In my last post I mentioned briefly about ways to listen to music more satisfying and fulfilling than the conventional linear-progression format we are so used to. The same can apply to film, an epiphany I reached after watching the DVD MIC.MADEIRA by Simon Whetham and Hugo Olim (sample above). I bought the DVD at the Merzbow concert, as Simon Whetham was one of the opening acts whom I thoroughly enjoyed. MIC.MADEIRA is a project where Simon Whetham stood in various desolate areas around Madeira with microphones, recording sounds of nature plus various insides of metal poles and rails. From these he put together a 40 minute collage, and collaborated with Hugo Olim to make a film from it. I'm not sure what the film is exactly, my best guess is that it's multiple exposures of microscopic water droplets, varying in and out of focus. There is constant movement, constant focus-pulling, and eventually a split-screen where both sides are moving opposite directions (EDIT: Hugo describes how it was made in the comments below). There are points where it seems to be VHS-like static interference, which is either in sync with the sound, or is creating a sound, I can't tell, but it blends seamlessly into the film experience on the whole. But to analyse what it is and what it means would be missing the point entirely. The film is a kind of form, that doesn't rely on narrative, explanations or structure. There are no faces, characters or expressions to follow.

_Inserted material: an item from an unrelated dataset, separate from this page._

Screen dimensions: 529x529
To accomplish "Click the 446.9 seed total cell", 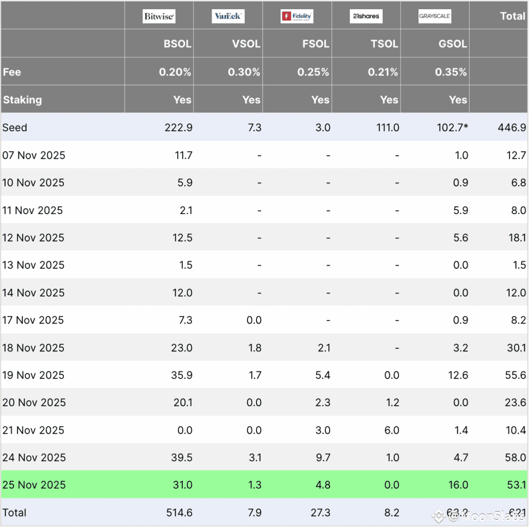I will click(512, 128).
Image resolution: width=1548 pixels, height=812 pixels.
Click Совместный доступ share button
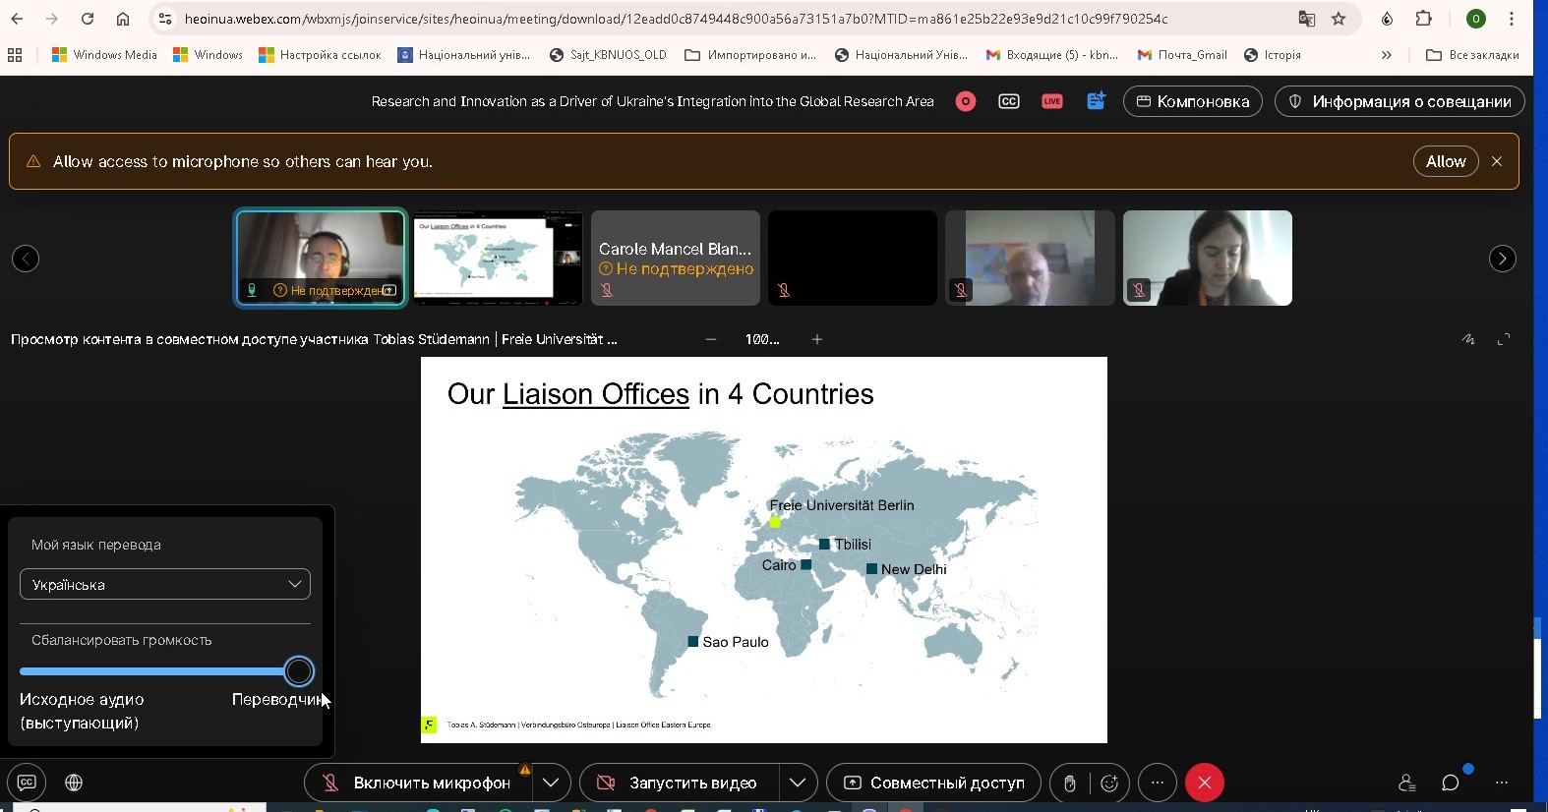[933, 783]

The form this film takes is the purest form that film can be: the minimalist expression of form itself. I'm going to embed other films by Hugo Olim as examples of my discourse, but even narrative films can be appreciated in the same way.

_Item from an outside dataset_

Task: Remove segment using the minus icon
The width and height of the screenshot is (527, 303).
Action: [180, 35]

It is a particular nature in our culture, especially Western culture, to be oriented towards a goal. All our lives we are in need of getting somewhere, it makes me wonder if we will ever know when we get there at all. It's understandable that we may not be satisfied with where we are, but with the attitude of always wanting to go somewhere, can we ever stop to appreciate being where we are? Isn't the journey just as important as destination itself? I think it is, in fact, I know it is. And this is why I choose not to aim for goals, but for roles. I choose the journey, not the destination, and I give myself all the time I need to stop and look at the scenery along the way.
I'd like to end with one of my favourite YouTube videos by animator Don Hertzfeldt. It's called "Watching Grass Grow" and it's a timelapse of about two years of banal, seemingly endless work on an animation, but every now and then the fruits of his labour show when it all comes together in the camera tests. I haven't seen the final animation, but I enjoy witnessing the journey to it all the same, without needing a final destination.